Tasks to carry out —
(a) In the commentary on the Tauranga by-election, write out the stretch from "Here’s a piece" through "the 2023 election." again, swapping "nail-biter" for "close contest".
(b) According to the commentary on the Tauranga by-election, whose departure freed up the seat?
(c) Extend the commentary on the Tauranga by-election beyond its final sentence.

Text provided —
Here’s a piece of political insight that a child could give you: National will win the upcoming Tauranga by-election.
It’s probably not even going to be close, so you’d be out of luck if you were expecting a nail-biter.
But the recent departure of former Minister and National leader Simon Bridges – freeing up the seat – serves another, important purpose: Setting the scene for the 2023 election.
It will be the first time New Zealand gets to see Chris Luxon properly out on the hustings as National’s leader.
And on the hustings he will no doubt be.
Voters tend to use by-elections as a way of punishing incumbent Governments and – couple that with the fact Tauranga’s traditionally been a strong National seat – National could win the seat without Luxon even setting foot in the electorate.
But with a by-election comes the one thing Opposition leaders cannot ignore – the limelight.
Political reporters will be parachuted in to watch Luxon and National’s (not yet named) candidate embark on a choreographed ‘walkabout’ on Tauranga’s main strip.
There will be public meetings. There will be debates. Covid has done away with the baby-kissing but there will be lots and lots of news cameras in the city nonetheless.
Although National winning the seat will change exactly nothing, except about $1 million less in Treasury’s coffers, Luxon will be giving it his all.
After a string of good poll results for National, Luxon will want to be capitalising as much as possible and keeping an anti-Government sentiment in people’s minds.

Exercise data —
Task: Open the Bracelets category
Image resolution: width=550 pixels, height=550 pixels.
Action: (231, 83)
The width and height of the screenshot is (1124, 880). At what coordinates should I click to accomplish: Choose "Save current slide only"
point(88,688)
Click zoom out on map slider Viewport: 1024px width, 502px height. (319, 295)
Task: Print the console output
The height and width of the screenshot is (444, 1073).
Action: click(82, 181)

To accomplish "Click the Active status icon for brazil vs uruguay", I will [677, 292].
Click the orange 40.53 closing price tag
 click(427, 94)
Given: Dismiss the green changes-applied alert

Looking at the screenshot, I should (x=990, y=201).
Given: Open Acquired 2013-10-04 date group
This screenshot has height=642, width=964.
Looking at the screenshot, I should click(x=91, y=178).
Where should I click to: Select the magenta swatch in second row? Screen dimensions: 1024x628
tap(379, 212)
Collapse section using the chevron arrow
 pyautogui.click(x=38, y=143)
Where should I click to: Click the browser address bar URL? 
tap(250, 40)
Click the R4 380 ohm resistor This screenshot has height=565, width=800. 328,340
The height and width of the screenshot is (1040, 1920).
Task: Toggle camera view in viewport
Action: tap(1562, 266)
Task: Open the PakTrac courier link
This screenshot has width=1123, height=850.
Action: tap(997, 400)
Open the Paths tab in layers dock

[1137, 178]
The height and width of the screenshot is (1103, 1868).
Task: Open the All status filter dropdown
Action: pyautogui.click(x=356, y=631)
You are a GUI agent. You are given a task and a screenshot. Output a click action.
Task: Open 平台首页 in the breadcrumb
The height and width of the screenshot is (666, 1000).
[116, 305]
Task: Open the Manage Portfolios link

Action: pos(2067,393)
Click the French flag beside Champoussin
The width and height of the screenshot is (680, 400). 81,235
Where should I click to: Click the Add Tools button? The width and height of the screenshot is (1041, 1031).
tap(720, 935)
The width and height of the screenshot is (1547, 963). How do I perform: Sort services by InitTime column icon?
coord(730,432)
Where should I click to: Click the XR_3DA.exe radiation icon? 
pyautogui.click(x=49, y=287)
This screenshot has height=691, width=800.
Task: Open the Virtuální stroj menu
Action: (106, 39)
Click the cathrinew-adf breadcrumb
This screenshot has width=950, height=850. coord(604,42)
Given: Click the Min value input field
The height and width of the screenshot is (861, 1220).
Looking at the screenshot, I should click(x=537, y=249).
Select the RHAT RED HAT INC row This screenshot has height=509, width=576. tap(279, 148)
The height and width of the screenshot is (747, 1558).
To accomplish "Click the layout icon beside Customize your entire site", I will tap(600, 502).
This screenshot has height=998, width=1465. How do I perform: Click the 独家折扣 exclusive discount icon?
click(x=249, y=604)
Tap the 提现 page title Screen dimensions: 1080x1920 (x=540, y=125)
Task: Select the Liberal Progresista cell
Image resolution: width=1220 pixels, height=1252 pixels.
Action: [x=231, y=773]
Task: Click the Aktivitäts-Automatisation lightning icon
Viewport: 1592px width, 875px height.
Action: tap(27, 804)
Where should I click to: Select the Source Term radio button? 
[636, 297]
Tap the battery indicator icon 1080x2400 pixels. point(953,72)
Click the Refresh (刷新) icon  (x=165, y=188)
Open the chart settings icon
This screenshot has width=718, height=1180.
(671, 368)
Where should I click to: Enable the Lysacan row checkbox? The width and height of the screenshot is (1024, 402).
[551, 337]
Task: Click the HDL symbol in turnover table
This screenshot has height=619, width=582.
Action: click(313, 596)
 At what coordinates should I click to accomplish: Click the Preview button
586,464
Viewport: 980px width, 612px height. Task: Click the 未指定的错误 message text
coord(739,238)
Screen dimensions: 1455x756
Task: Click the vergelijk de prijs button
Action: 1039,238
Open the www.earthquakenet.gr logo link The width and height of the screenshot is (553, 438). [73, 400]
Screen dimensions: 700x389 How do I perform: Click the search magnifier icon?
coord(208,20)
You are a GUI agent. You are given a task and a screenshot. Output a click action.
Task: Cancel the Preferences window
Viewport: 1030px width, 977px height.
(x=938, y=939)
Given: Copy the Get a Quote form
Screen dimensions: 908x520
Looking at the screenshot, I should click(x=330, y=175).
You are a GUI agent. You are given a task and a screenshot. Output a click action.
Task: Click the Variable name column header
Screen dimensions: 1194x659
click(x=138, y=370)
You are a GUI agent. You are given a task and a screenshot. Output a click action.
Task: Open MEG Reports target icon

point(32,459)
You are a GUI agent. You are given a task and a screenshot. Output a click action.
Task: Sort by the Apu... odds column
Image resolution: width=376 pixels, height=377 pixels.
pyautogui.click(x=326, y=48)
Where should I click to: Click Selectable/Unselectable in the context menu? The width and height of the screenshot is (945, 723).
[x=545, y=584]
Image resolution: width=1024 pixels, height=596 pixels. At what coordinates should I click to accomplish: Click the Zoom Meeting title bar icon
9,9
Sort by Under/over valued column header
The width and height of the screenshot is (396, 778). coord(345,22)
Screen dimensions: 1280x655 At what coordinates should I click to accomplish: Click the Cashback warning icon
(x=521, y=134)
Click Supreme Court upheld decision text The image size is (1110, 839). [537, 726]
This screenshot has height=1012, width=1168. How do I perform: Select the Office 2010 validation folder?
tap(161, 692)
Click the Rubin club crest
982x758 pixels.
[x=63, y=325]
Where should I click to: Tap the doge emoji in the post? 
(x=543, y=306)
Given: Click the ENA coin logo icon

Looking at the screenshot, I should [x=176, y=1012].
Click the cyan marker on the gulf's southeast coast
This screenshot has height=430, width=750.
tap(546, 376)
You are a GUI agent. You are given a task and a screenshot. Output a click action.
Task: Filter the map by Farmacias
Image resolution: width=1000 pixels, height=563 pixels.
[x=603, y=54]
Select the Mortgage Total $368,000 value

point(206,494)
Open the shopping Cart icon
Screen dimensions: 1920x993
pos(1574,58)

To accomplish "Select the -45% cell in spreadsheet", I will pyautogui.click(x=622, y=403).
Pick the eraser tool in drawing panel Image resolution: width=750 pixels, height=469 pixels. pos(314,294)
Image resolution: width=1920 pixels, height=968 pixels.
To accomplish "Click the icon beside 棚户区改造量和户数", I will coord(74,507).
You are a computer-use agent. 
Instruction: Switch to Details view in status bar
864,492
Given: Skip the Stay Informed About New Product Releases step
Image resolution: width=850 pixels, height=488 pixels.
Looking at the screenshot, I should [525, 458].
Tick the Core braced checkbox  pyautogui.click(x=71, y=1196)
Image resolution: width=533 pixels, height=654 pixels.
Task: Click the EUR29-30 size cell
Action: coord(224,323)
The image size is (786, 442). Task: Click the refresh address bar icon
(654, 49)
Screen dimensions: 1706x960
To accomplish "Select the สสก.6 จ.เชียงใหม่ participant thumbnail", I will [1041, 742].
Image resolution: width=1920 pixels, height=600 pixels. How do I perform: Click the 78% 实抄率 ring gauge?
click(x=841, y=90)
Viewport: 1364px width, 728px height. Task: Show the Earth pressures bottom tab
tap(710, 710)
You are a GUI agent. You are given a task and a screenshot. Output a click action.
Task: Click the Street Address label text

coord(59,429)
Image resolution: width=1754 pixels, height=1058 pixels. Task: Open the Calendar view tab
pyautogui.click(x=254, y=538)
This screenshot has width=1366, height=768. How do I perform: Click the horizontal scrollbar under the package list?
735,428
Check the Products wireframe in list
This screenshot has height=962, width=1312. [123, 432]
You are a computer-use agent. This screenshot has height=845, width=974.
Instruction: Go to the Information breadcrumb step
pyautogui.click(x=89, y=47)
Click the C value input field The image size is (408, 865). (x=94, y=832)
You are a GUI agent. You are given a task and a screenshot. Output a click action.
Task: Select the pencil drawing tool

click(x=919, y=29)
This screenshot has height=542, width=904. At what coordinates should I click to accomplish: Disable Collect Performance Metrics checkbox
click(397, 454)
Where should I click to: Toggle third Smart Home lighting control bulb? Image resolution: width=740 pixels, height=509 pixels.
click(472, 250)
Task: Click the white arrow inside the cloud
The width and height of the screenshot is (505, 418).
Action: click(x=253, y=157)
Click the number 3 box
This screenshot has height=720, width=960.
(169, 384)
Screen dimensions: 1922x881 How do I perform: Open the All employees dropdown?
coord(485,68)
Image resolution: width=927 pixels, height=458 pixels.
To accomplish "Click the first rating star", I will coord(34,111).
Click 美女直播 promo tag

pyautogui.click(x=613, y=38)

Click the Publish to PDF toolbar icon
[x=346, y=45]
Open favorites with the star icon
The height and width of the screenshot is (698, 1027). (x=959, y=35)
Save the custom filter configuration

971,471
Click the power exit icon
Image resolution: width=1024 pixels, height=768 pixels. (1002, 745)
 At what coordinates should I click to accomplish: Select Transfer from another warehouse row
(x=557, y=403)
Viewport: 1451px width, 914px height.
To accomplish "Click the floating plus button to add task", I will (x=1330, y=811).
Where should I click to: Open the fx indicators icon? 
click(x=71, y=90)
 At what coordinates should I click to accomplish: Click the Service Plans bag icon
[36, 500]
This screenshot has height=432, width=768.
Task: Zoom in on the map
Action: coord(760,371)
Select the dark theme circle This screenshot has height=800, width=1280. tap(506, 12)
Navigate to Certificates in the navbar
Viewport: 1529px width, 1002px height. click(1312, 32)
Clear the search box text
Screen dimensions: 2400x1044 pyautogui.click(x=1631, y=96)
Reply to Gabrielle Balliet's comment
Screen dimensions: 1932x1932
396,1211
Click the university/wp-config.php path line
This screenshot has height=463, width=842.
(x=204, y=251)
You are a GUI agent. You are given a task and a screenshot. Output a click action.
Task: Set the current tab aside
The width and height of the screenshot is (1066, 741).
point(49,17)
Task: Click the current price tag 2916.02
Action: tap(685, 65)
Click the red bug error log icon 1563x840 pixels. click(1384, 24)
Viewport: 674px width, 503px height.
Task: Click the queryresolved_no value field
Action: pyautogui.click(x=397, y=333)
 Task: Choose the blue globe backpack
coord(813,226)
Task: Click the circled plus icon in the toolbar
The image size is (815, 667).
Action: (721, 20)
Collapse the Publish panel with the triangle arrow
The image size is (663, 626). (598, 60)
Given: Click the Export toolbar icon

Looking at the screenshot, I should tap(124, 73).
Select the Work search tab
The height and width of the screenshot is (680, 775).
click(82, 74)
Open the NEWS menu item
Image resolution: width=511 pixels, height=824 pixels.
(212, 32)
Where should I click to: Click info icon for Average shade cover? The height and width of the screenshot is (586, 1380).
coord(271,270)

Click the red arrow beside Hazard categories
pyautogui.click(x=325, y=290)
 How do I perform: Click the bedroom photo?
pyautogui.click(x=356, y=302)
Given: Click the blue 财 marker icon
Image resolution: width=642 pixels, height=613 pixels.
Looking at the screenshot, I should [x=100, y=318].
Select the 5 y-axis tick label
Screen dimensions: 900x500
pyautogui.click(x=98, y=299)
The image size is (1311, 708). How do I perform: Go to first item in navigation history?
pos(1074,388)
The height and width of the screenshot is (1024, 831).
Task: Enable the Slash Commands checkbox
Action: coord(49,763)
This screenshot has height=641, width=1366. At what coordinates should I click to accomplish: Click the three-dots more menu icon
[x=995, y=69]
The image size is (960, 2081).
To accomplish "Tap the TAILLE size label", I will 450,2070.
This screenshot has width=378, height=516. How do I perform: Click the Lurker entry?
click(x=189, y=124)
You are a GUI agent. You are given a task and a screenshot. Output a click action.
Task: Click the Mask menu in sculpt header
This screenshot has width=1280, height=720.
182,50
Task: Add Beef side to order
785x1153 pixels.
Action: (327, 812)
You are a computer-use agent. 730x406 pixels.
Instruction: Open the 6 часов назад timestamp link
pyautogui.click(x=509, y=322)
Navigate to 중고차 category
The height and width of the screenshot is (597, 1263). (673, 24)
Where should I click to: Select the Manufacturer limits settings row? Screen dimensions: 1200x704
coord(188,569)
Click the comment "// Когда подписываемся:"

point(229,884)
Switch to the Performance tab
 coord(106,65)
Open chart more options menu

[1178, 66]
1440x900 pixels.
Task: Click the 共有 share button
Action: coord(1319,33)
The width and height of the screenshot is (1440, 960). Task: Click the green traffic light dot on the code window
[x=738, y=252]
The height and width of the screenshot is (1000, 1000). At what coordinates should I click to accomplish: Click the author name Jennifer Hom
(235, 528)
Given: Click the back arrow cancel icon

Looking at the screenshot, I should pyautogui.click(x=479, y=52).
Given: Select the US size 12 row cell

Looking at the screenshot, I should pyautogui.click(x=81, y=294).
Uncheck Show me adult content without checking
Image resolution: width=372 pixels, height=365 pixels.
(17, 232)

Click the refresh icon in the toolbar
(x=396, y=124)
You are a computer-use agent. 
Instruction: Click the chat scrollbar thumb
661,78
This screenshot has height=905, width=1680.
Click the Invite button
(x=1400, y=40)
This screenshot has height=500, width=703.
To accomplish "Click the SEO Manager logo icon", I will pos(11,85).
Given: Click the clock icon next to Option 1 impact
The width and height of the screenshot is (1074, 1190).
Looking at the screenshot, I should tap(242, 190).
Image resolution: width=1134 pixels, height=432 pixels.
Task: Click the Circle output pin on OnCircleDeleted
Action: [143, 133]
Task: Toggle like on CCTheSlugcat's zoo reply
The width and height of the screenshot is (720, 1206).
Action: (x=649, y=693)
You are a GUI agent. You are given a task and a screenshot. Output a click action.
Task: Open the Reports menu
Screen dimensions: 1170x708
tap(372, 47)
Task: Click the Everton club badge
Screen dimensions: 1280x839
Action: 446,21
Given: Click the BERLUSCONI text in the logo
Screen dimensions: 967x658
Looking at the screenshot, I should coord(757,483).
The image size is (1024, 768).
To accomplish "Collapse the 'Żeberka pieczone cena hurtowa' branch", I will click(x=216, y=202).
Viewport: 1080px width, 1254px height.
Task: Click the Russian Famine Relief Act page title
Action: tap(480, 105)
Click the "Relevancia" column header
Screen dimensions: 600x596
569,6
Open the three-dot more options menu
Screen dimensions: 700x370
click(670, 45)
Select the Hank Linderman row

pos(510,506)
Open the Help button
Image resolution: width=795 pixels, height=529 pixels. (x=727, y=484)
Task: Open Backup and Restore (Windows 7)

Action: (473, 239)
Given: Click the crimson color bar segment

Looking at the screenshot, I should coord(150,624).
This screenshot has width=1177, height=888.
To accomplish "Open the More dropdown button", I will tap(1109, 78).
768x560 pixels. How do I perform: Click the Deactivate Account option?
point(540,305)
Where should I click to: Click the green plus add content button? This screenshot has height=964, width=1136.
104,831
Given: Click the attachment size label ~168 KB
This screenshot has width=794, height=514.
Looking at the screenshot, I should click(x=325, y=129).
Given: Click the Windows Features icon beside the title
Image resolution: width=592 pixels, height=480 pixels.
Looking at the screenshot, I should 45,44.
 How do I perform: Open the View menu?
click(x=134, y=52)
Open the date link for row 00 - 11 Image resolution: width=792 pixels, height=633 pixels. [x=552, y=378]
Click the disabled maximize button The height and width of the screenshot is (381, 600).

Numbered responses —
(a)
Here’s a piece of political insight that a child could give you: National will win the upcoming Tauranga by-election.
It’s probably not even going to be close, so you’d be out of luck if you were expecting a close contest.
But the recent departure of former Minister and National leader Simon Bridges – freeing up the seat – serves another, important purpose: Setting the scene for the 2023 election.

(b) Simon Bridges, the former Minister and National leader.

(c)
Expect to hear the phrase: “This by-election is a referendum on this Government” a lot.
And you might not just be hearing it from team National.
Outside the date of the by-election – which the Prime Minister’s yet to reveal – the biggest question mark is over Winston Peters.
The New Zealand First leader’s no stranger to Tauranga.
He won the seat three times in a row between 1984 and 1990 as a National MP.
Then, in the 1993 by-election, he won it as an independent candidate before winning it back again later that year in the general election after he formed New Zealand First.
He went on to hold the seat until 2005, when he was defeated by National’s Bob Clarkson.
And National’s held it ever since.
Speculation is rife Peters will stand in Tauranga again.
Asked about the prospect on morning radio last week, Peters hung up mid-interview only fueling speculation about an announcement.
This isn’t his first rodeo – if he’s standing, he will announce it his way with incredible fanfare and maximum media coverage.
It’s unlikely he will win the seat – but not out of the question.
But his level of support will help lay the foundation for the general election next year.
If he fails to make much of an impact in the electorate he held for 21years, it’s not a good sign for New Zealand First’s wider prospects in 2023.
But a good result – even if he doesn’t win – might see the party re-invigorated.
Either way, the prospect of Peters will turn the Tauranga by-election from a run-of-the-mill, low-stakes horse race into a slogfest with New Zealand’s most notorious politician in one corner, and everyone else in the other.
Bring it on.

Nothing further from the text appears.